Directions for this task → Rewrite every line of the entries below as a Markdown table with two columns, "Row" and "Entry line", where "Row" numbers each line in order and "Entry line" holds that line's text. Omit blank lines and leave the pictures out of the table.

Supplied entries →
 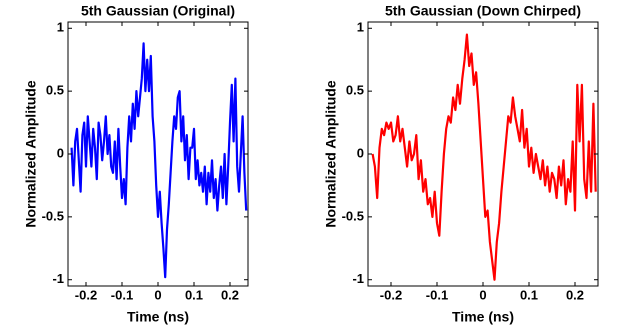 What do you see at coordinates (483, 11) in the screenshot?
I see `chart-title: 5th Gaussian (Down Chirped)` at bounding box center [483, 11].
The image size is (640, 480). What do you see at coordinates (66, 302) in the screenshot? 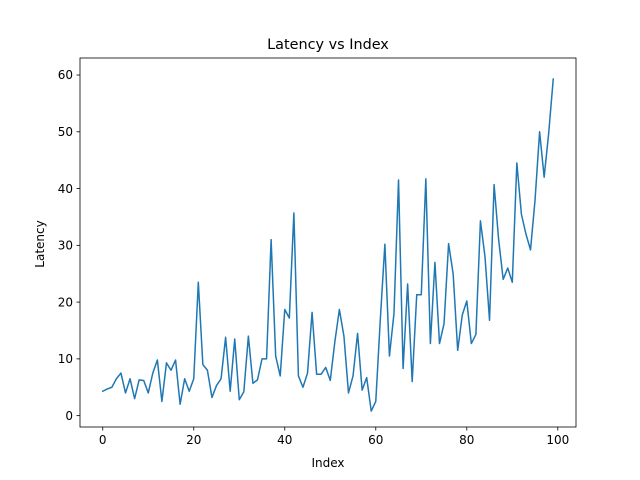
I see `y-tick-label: 20` at bounding box center [66, 302].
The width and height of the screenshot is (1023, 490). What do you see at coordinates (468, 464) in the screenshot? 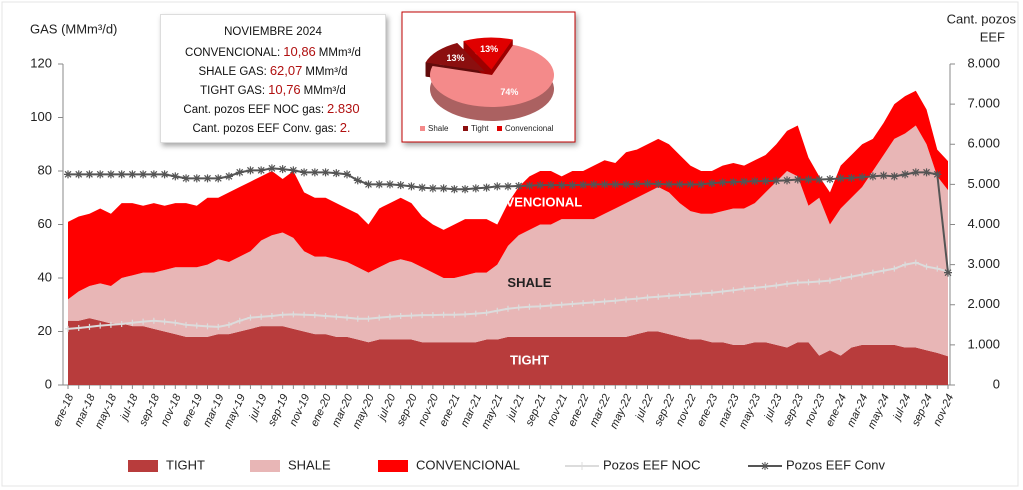
I see `legend-label: CONVENCIONAL` at bounding box center [468, 464].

Response to the exercise →
| Row | Entry line |
|---|---|
| 1 |   What do you see at coordinates (483, 11) in the screenshot? |
| 2 | I see `chart-title: 5th Gaussian (Down Chirped)` at bounding box center [483, 11]. |
| 3 | The image size is (640, 480). What do you see at coordinates (66, 302) in the screenshot?  |
| 4 | I see `y-tick-label: 20` at bounding box center [66, 302]. |
| 5 | The width and height of the screenshot is (1023, 490). What do you see at coordinates (468, 464) in the screenshot?  |
| 6 | I see `legend-label: CONVENCIONAL` at bounding box center [468, 464]. |